══ EXERCISE MATERIALS

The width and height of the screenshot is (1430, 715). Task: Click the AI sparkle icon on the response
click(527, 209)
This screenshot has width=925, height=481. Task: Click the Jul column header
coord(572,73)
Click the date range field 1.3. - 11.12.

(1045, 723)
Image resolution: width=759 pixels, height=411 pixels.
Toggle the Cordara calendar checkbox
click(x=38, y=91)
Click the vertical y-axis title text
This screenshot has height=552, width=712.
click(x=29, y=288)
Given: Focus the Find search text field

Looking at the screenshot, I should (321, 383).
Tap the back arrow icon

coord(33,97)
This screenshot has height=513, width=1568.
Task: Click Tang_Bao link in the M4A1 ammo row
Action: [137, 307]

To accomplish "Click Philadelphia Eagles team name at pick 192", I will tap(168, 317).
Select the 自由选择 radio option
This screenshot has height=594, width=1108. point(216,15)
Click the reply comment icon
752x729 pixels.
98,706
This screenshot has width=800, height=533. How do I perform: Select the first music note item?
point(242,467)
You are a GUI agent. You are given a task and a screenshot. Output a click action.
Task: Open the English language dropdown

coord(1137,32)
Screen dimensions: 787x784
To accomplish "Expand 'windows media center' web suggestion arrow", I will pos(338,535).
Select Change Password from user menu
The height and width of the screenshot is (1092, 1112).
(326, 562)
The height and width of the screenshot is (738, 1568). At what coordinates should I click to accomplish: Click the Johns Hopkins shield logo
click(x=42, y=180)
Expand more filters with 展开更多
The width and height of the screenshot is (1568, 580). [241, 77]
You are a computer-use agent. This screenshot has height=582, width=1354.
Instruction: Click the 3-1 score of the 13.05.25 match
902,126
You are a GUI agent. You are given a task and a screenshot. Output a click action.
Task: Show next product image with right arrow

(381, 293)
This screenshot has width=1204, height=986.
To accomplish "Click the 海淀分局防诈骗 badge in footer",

════

> **REQUIRED ACTION**
In the records above, how many lines contain the string "will"? Reply with the number only.

> **ANSWER BOX**
2